• **RECORDED DATA**:
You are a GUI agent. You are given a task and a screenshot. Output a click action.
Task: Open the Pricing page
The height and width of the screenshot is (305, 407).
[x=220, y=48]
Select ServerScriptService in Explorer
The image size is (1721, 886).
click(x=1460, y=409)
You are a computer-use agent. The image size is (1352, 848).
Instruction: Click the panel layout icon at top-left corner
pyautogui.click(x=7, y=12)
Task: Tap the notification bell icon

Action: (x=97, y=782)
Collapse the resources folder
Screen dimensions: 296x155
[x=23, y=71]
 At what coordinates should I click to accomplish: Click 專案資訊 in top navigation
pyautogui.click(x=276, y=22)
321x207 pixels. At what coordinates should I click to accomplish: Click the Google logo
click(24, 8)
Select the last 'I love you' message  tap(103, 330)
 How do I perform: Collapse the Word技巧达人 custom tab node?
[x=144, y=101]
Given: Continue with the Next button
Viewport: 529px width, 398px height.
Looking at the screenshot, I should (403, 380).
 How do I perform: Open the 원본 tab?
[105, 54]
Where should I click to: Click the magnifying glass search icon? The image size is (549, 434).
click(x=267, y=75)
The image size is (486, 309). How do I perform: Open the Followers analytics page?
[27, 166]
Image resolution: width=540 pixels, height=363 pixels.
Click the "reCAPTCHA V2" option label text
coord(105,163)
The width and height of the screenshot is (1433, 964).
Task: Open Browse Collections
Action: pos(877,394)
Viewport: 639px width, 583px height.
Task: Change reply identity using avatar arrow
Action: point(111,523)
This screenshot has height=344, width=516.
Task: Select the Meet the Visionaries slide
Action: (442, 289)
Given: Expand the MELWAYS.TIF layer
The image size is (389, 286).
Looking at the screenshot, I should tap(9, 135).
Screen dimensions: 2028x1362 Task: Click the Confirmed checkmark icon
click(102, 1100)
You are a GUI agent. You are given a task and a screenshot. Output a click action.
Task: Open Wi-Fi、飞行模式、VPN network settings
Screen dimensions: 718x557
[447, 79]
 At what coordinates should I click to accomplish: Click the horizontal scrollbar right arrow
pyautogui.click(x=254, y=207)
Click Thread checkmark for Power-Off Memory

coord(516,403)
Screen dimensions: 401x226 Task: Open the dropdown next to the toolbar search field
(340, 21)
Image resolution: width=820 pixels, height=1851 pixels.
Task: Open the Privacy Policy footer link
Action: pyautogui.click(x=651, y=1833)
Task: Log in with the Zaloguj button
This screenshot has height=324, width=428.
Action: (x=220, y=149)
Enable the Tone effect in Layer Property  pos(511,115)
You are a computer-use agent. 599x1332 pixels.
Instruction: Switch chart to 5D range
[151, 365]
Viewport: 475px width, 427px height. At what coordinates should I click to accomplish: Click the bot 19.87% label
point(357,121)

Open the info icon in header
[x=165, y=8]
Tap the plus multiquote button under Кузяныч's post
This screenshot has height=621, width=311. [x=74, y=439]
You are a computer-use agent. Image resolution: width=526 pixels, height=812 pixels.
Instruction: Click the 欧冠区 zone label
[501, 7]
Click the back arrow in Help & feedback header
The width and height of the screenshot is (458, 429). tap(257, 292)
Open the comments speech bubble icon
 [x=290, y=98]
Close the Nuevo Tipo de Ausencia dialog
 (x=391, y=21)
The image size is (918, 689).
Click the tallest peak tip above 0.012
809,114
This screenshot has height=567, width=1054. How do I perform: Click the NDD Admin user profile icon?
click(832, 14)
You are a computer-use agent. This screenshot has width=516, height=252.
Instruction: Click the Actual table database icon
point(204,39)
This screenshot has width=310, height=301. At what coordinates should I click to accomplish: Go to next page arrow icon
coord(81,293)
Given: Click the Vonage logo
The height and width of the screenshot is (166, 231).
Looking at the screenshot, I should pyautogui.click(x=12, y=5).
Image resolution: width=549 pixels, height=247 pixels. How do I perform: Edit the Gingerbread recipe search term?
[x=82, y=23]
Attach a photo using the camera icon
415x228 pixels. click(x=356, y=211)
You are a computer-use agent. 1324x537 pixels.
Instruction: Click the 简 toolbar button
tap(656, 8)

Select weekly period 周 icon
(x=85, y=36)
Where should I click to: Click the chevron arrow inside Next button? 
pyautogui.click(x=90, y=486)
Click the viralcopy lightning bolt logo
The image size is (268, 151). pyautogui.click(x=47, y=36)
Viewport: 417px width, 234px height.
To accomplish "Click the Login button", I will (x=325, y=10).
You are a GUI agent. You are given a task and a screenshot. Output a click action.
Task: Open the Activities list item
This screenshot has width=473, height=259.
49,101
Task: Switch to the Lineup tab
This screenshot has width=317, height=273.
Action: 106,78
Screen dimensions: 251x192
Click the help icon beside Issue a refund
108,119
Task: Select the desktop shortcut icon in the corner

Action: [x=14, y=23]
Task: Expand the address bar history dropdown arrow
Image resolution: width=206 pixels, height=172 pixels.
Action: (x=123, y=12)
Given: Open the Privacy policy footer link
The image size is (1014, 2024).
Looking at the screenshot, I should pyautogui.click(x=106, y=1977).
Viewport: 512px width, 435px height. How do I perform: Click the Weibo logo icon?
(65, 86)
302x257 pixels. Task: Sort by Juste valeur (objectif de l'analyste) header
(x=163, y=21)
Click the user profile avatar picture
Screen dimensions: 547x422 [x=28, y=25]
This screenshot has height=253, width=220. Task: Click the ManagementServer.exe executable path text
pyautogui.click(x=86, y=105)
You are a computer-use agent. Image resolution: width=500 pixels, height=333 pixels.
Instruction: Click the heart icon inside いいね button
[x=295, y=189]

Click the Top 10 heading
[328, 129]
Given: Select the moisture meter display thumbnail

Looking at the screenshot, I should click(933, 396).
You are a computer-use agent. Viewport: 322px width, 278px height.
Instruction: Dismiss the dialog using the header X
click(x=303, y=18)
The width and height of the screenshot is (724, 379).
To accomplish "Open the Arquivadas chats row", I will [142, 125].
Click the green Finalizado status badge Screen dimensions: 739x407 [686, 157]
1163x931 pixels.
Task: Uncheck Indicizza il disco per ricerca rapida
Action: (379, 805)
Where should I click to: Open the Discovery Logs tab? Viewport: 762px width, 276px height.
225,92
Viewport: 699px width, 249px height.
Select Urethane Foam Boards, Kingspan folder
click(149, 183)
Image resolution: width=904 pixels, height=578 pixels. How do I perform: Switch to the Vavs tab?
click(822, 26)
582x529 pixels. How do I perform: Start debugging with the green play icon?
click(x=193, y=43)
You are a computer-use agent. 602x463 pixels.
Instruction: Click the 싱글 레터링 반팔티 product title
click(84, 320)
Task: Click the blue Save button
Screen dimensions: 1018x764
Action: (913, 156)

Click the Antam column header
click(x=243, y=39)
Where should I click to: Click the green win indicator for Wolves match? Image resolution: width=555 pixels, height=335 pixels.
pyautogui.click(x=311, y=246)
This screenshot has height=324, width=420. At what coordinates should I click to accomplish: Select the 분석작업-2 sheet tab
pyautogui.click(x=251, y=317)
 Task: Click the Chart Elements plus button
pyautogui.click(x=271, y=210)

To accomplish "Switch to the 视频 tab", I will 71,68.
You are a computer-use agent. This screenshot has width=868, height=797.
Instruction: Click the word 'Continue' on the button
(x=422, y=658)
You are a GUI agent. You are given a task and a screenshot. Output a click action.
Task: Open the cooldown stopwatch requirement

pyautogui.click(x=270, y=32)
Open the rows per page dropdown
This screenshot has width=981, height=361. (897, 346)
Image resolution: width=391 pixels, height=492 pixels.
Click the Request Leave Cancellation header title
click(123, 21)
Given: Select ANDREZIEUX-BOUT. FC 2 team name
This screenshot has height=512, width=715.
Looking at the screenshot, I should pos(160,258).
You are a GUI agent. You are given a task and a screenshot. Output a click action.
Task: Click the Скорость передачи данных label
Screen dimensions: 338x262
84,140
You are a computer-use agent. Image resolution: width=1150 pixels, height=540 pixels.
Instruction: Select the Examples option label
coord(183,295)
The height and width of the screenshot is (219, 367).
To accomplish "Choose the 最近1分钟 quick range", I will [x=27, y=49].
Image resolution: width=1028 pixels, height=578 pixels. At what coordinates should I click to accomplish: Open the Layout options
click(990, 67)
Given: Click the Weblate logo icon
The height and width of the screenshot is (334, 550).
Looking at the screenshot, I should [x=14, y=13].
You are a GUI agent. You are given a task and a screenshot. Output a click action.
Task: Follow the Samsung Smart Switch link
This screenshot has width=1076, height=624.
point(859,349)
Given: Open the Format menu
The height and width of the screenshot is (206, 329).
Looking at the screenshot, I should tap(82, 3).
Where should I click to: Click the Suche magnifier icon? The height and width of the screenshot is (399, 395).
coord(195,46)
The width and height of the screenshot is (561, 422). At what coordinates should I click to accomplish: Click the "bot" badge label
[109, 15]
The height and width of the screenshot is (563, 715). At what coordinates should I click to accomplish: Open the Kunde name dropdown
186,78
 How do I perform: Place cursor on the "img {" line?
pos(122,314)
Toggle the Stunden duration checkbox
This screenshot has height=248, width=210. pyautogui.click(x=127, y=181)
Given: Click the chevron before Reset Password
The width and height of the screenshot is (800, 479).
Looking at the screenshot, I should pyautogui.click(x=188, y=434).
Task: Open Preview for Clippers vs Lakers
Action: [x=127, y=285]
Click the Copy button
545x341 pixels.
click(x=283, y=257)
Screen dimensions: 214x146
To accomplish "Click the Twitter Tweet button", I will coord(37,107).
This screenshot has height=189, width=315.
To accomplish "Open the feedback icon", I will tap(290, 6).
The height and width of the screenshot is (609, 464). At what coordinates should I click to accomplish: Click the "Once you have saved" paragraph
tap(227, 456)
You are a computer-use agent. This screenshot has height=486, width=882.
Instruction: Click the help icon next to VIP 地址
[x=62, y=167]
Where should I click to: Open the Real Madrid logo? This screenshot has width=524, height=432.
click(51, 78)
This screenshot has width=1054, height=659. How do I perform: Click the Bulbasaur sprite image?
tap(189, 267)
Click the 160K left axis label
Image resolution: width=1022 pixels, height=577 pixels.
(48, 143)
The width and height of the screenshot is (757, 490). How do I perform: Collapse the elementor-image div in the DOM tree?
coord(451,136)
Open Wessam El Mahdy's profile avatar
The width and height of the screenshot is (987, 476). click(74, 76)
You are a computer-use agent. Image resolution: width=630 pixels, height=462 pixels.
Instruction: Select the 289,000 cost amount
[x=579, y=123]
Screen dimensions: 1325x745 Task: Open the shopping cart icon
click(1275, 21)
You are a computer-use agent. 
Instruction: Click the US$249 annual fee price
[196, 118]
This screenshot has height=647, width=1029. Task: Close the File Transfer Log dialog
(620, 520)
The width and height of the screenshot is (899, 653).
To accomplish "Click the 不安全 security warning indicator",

• **ABOUT THIS TASK**: Looking only at the listing, say how many lines include "will"; reply with the number alone.

• **SOLUTION FOR THIS EXERCISE**: 6